00:00 Speaker A
Now joining us now, Yelena Maleyev, uh KPMG senior economist. Uh good to see you, Yelena. So we were just talking about all of the data that we have gotten. Now, we were talking about hard versus soft data, what that’s going to mean to the Fed, but today we did get some hard data in in terms of retail sales that came in a little bit less than estimated. So how are you reading, I guess let’s talk about the growth side of the equation first and how you’re reading that and how you think the Fed is going to assess it.
00:49 Yelena Maleyev
Definitely. So American consumers seem to be gripping their pots of gold tightly, um unwilling to test their luck amid all of this economic uncertainty and cloudy outlook ahead.
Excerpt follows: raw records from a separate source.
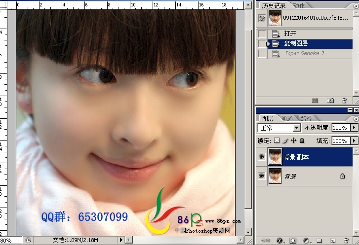This screenshot has width=359, height=245.
Task: Open the opacity slider arrow
Action: 354,128
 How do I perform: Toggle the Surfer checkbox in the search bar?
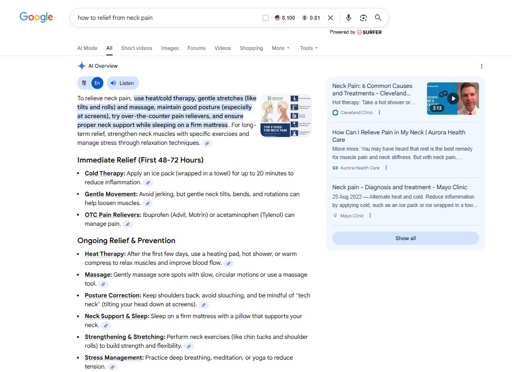pyautogui.click(x=265, y=17)
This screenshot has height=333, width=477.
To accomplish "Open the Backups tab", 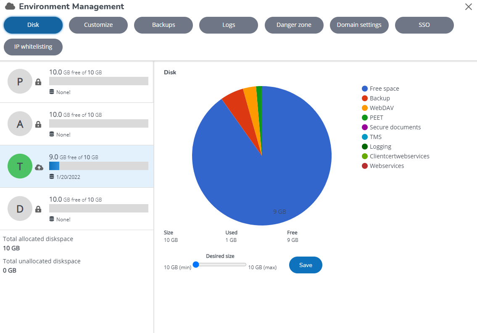I will point(163,25).
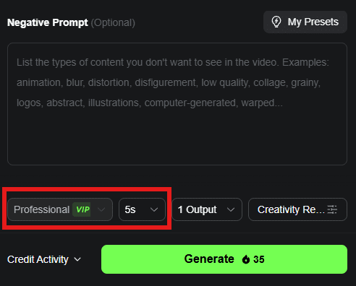Open the 1 Output count dropdown
The image size is (356, 286).
[207, 209]
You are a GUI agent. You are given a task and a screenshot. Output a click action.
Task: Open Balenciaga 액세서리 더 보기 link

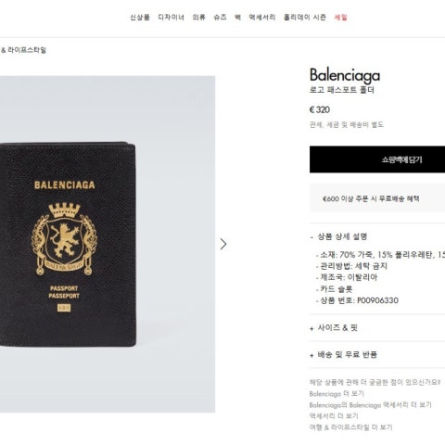point(370,405)
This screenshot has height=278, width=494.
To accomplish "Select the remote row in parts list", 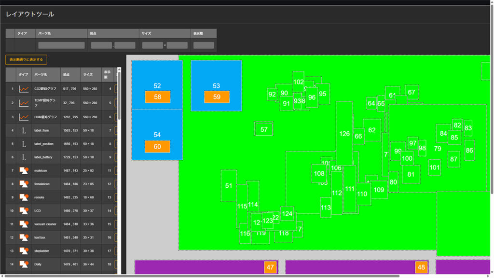I will coord(61,197).
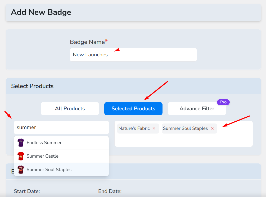Click the Add New Badge page heading
The width and height of the screenshot is (266, 197).
click(x=41, y=12)
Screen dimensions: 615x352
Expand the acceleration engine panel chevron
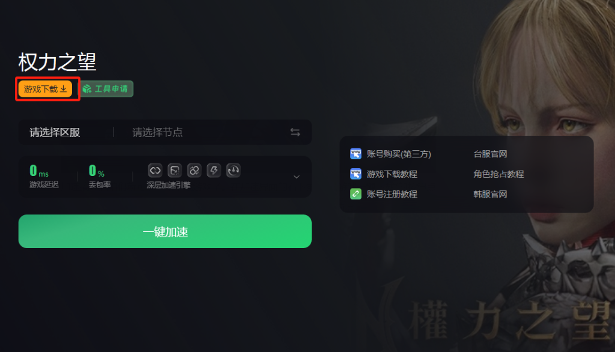point(297,177)
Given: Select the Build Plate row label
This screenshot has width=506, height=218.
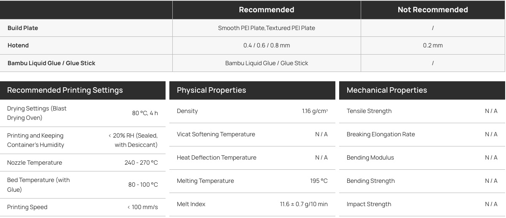Looking at the screenshot, I should coord(23,28).
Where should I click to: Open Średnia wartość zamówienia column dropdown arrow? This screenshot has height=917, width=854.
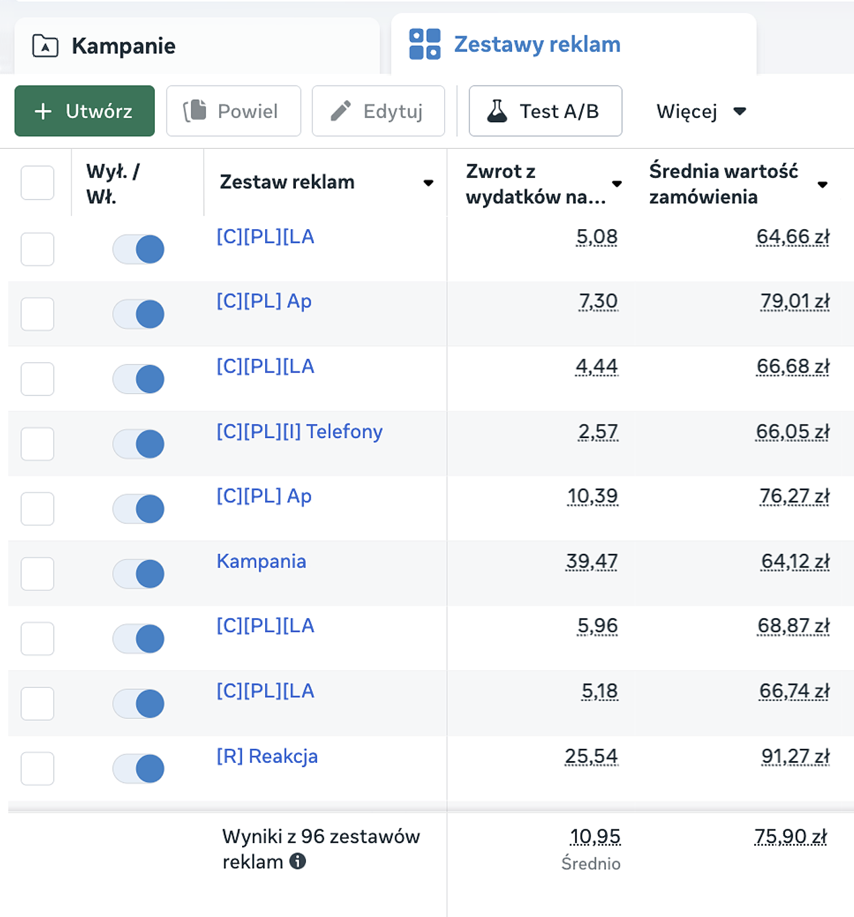tap(822, 185)
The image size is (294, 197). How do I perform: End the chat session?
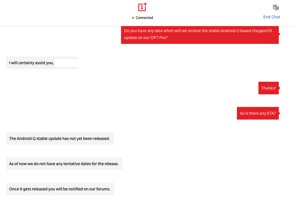click(x=272, y=17)
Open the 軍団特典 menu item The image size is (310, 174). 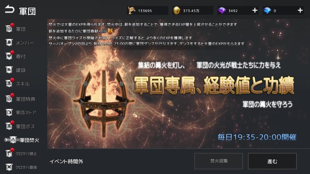pos(25,99)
So we did see that actually core retail sales that feed directly into GDP did rise at 1%. So that gives us about a 1% annualized growth rate for the first quarter for overall GDP, which is less than half of what we saw in the fourth quarter. So it is a real slowdown, the hard data is starting to show a real slowdown. Um consumers have been um showing souring sentiment for some time, we’re at the lowest sentiment levels in two and a half years, but now we’re seeing that matched with a pullback, especially in discretionary spending, especially by those higher income households that have really been folding up the economy over the last few quarters.
02:24 Speaker A
So that doesn’t sound great on the one hand, and then we have uh inflation on the other hand. What’s your assessment of inflation and how patient do you think the Fed is going to be able to be?
02:47 Yelena Maleyev
The Fed is going to have to be quite patient because they don’t want to front run any policy on tariffs or supply chain disruptions. Um they have been more willing to wait and see the impacts of these disruptions in in pre in the past years. And so we do think that the Fed is going to be on hold for the remainder of this year, um barring any sort of economic uh recession or sort of crisis that would cause them to have to cut this year. We do think that inflation is going to start to turn up, uh perhaps maybe nearing that 3%, maybe just a bit higher year on year, uh into the second half of the year. And that would put uh the Fed in a very difficult position of not wanting to cut and creating that more inflationary environment, but of course being aware of the stag part of the stagflation uh and not wanting the economy to go into a recession if it doesn’t have to. So a very tough uh line to balance for the next few uh Fed meetings, for sure.